BEGIN Page excerpt

At the hearing, the AAT Member will ask you about your application and what decision you want. The Member will ask the National Disability Insurance Agency to do the same.

The Member will consider all of the information that you and the Agency present. Generally, this will mean the documents you and the Agency have provided about your case.

You and the Agency have the right to call witnesses but often that will be unnecessary. The Member will usually only hear from other persons such as family members, carers, doctors or other experts if you or the Agency want and ask for that.

In exceptional cases, the Member might decide that he or she needs to hear from a person who has not been called as a witness by you or the Agency. That will not happen without you and the Agency being consulted.

If there are expert witnesses, such as specialist doctors, we will expect them to give their evidence at the same time. For more information about this, see the Guidelines for the Use of Concurrent Evidence in the AAT on our website.

END Page excerpt
BEGIN Dataset entries

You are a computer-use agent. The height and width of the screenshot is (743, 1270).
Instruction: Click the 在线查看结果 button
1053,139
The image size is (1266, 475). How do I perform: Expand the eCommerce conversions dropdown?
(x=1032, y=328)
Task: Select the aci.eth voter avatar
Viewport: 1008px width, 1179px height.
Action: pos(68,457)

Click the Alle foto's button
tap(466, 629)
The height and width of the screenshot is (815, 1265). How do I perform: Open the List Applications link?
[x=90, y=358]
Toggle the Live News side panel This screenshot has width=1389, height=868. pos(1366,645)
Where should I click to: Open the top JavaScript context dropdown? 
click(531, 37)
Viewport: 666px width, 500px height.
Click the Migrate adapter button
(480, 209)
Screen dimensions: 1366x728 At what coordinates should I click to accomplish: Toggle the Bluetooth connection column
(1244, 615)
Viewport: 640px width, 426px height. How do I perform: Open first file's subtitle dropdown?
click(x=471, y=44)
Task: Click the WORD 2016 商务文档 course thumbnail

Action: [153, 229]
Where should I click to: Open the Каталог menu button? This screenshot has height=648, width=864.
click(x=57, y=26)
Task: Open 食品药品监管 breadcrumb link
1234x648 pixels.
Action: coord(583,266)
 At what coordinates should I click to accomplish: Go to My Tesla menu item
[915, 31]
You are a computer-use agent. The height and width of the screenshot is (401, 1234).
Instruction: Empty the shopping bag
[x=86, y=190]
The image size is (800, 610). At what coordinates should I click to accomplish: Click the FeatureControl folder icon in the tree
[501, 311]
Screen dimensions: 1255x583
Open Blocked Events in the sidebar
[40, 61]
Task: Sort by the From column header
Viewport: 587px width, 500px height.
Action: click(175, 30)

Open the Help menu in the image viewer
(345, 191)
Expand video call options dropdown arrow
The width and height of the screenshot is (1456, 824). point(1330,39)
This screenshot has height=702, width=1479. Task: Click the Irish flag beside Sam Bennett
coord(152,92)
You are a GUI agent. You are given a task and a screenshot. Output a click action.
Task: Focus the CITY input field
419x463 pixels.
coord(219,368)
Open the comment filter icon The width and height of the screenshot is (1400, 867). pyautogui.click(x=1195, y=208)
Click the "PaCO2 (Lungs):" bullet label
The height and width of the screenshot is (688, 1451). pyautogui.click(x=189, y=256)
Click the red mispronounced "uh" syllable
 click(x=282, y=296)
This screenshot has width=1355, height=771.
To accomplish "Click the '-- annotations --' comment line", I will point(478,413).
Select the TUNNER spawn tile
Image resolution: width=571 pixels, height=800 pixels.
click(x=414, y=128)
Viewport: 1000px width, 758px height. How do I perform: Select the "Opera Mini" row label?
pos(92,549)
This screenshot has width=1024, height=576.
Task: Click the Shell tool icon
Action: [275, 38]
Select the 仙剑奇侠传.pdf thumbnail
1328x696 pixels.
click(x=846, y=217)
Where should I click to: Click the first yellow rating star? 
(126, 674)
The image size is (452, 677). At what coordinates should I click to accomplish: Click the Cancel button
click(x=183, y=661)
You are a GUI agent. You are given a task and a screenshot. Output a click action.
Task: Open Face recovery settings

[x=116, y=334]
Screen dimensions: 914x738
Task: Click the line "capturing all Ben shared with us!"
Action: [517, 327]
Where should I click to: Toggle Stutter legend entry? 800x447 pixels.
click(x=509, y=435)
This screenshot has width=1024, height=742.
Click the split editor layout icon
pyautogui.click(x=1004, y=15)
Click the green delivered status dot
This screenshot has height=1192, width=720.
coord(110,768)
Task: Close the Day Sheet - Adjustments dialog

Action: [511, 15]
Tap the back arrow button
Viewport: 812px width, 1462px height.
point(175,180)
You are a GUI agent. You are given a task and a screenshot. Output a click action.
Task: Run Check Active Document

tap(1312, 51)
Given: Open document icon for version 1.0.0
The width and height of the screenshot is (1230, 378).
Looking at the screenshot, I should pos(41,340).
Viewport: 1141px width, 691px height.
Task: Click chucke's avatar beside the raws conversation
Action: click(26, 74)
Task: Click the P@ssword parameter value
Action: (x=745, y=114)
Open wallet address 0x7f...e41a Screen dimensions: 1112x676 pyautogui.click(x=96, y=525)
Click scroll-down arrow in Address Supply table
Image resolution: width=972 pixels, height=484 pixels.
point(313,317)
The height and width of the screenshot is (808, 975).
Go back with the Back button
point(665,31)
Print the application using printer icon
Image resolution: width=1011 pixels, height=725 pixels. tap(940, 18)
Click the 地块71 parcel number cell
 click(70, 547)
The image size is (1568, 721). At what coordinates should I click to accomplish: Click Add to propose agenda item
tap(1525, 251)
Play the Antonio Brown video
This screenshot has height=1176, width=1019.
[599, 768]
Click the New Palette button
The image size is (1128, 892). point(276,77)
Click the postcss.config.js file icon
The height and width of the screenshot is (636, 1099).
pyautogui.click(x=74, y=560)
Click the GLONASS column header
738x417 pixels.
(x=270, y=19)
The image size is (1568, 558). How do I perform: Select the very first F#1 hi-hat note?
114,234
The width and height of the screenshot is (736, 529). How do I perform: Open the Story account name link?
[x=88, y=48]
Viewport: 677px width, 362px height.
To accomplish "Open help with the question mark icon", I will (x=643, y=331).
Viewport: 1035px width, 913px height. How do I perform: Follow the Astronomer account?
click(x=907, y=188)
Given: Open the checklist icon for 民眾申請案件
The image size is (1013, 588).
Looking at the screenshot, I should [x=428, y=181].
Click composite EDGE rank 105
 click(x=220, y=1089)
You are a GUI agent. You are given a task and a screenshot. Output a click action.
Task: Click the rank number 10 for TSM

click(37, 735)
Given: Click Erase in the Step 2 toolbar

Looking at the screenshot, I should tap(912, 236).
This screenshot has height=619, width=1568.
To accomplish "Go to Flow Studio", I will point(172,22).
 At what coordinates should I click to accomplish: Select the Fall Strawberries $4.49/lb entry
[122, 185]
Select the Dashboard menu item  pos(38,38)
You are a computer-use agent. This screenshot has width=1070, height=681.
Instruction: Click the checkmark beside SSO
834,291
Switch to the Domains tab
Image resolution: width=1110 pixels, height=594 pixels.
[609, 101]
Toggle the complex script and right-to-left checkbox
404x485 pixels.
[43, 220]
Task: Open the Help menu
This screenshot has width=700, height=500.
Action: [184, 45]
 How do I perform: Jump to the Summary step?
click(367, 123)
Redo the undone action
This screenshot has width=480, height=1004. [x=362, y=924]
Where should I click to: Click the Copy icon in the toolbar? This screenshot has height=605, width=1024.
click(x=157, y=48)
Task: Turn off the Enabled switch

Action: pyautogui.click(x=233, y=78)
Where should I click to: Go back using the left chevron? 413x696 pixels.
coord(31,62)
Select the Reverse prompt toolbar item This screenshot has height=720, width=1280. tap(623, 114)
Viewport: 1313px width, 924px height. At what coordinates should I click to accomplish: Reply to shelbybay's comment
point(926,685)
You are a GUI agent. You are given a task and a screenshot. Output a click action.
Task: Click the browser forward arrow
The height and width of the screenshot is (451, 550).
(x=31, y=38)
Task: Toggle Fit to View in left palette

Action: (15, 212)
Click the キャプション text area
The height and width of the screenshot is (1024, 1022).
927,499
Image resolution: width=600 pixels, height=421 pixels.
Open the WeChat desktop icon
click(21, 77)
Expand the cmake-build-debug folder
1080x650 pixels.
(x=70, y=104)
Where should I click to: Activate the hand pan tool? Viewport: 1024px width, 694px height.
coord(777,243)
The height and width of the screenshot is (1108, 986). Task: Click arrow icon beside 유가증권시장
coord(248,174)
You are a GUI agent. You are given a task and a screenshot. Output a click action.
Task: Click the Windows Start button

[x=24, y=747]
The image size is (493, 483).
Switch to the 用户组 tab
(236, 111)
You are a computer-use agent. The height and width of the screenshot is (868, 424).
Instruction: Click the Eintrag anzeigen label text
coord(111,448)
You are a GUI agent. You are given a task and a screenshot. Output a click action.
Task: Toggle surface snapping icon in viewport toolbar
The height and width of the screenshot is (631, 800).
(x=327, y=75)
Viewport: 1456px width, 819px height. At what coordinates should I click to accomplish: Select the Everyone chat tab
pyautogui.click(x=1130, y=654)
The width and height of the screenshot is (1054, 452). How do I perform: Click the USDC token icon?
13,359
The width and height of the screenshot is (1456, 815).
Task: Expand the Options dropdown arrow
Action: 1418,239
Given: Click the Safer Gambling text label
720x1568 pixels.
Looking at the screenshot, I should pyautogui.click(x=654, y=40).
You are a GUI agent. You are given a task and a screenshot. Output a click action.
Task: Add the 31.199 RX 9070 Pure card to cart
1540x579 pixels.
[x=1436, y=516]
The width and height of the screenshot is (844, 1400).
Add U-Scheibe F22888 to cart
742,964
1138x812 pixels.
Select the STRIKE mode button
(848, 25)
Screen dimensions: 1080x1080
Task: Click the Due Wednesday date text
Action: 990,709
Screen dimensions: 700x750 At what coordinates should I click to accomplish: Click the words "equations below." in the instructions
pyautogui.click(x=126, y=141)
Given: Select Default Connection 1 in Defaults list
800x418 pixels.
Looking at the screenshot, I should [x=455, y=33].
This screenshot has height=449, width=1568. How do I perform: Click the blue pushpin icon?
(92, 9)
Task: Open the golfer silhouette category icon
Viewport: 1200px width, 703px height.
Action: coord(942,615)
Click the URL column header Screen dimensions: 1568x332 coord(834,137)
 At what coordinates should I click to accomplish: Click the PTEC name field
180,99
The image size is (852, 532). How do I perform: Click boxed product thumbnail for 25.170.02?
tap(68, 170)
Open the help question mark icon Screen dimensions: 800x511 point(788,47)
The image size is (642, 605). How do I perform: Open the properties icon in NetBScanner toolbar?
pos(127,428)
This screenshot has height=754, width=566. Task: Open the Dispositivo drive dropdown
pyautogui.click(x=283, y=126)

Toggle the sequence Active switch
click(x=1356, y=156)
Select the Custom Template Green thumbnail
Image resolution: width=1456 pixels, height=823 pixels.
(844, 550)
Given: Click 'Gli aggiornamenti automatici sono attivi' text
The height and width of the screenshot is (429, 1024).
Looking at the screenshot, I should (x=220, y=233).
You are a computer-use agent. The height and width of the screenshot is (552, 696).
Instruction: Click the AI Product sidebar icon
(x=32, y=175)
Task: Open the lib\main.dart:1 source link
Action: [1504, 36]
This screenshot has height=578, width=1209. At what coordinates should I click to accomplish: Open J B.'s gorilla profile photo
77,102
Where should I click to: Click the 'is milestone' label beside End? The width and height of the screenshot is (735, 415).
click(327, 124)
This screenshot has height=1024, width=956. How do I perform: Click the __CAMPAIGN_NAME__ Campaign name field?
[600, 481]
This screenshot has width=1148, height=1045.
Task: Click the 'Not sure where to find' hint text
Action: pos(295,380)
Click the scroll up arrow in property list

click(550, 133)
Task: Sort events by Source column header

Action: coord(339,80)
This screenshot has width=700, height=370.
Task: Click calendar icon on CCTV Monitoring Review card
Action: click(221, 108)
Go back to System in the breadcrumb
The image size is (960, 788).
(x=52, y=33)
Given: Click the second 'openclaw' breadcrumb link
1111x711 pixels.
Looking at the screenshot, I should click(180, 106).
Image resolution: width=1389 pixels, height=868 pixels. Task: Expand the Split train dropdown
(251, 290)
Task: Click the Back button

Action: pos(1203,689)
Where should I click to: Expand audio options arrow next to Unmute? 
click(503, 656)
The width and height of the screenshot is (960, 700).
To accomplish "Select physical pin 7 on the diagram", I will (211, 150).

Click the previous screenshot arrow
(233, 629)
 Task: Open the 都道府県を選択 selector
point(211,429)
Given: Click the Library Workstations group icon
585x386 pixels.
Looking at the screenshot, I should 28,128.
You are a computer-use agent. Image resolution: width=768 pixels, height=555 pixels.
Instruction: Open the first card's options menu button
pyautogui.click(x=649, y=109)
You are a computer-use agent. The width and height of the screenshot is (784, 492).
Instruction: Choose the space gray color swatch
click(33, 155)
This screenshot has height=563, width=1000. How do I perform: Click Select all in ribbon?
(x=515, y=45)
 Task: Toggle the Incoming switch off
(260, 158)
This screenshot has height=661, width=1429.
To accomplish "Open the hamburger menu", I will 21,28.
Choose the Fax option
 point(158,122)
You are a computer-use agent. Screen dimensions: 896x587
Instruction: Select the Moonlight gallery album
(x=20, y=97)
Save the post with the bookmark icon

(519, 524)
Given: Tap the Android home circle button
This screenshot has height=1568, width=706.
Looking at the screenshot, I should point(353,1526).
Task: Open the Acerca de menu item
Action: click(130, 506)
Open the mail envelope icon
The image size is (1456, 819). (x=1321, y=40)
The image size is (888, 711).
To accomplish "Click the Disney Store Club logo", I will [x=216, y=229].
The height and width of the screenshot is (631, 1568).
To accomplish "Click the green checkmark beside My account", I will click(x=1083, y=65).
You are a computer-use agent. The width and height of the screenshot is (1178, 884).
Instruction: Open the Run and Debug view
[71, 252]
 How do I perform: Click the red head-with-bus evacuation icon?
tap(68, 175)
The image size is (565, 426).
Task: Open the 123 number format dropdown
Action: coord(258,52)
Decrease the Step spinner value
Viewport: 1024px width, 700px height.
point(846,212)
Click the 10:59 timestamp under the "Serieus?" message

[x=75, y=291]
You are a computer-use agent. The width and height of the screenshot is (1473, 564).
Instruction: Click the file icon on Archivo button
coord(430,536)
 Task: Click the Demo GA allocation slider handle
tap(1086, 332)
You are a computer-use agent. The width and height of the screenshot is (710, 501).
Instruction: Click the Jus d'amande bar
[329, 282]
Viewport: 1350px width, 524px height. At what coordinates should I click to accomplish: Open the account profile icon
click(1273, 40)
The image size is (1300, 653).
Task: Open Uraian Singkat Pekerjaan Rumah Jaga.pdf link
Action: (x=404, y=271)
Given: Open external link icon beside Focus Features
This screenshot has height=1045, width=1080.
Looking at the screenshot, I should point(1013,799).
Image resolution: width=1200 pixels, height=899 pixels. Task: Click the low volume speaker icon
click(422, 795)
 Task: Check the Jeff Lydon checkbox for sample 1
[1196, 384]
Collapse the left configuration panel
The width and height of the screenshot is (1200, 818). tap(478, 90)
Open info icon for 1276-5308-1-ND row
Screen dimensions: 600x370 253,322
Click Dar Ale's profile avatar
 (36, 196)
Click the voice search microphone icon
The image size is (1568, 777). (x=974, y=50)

END Dataset entries

▶ **Work task A**:
Answer these from the text on AAT hearings:
(i) Which organization does the Member also ask about the application and the decision it wants?
(ii) What must happen before the Member hears from a person whom neither side has called as a witness?
(iii) Which guidelines does the text point to for more information on expert witnesses giving evidence at the same time?
▶ **Work task B**:
Translate this sentence from the text on AAT hearings into Spanish: "You and the Agency have the right to call witnesses but often that will be unnecessary."
▶ **Work task C**:
Write the next part of the text on AAT hearings, picking up after its final sentence.

▶ **Response box A**:
(i) The National Disability Insurance Agency.
(ii) You and the Agency must be consulted.
(iii) The Guidelines for the Use of Concurrent Evidence in the AAT, found on the website.

▶ **Response box B**:
Usted y la Agencia tienen derecho a llamar a testigos, pero a menudo eso no será necesario.

▶ **Response box C**:
The Member will control the procedure in the hearing, which will be as informal as possible. We will not allow the formalities that usually apply in courts. The rules of evidence that apply in courts do not apply in the AAT.

The Member will consider all the evidence that is relevant to the issues to be determined unless there is a legal reason why it cannot be considered. The Member has a duty to be fair to both you and the Agency.

An audio recording is made of all hearings so that there is an accurate record of what is said at the hearing. Most hearings held on AAT premises are also videorecorded by Merrill Corporation who record most hearings for the AAT. The video recordings are maintained and viewed only for quality control purposes. They are not an official record of the hearing and are not provided to the parties or to any third party.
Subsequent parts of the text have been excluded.